_Assignment_: Could all of the entries be written out exactly, with any pictures omitted?

_Data listing_:

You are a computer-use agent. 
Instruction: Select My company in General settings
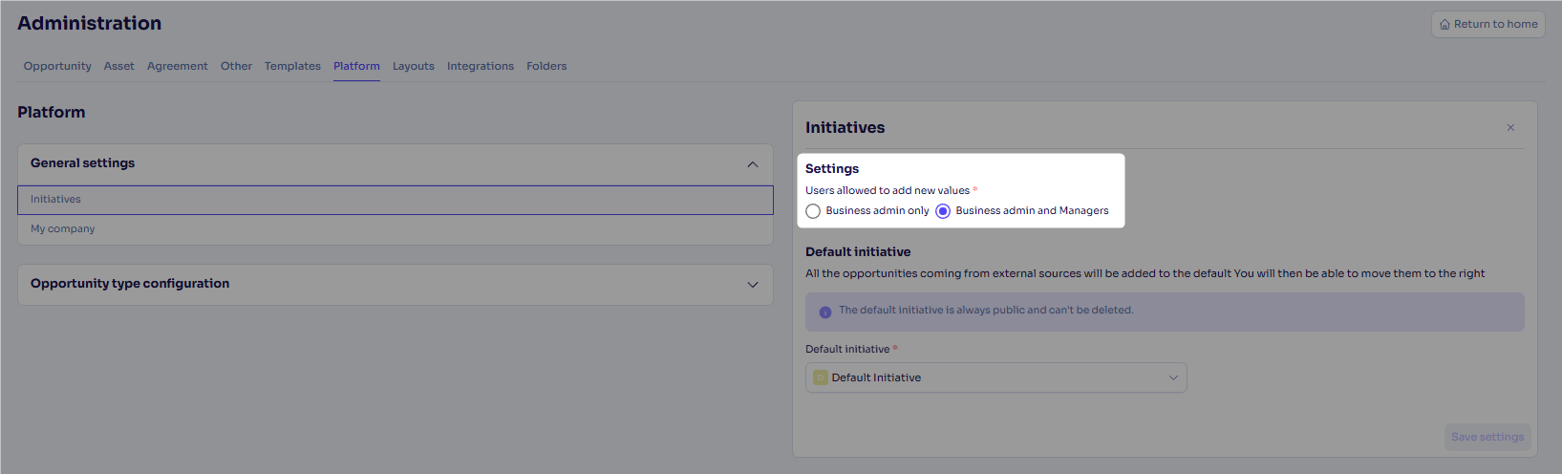pos(63,229)
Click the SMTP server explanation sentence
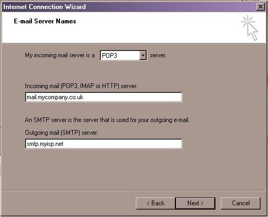Screen dimensions: 268x217 click(107, 120)
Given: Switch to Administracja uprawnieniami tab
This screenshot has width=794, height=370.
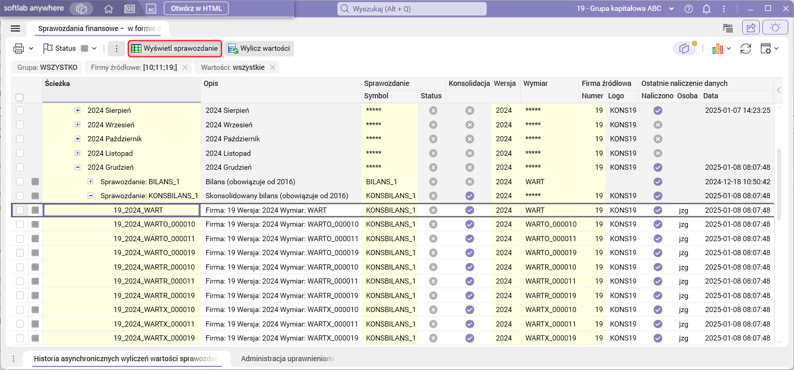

_Task answer_:
You are a computer-use agent. 
Instruction: Select My company in General settings
pos(63,229)
Click the SMTP server explanation sentence
Screen dimensions: 268x217 click(107, 120)
Given: Switch to Administracja uprawnieniami tab
This screenshot has width=794, height=370.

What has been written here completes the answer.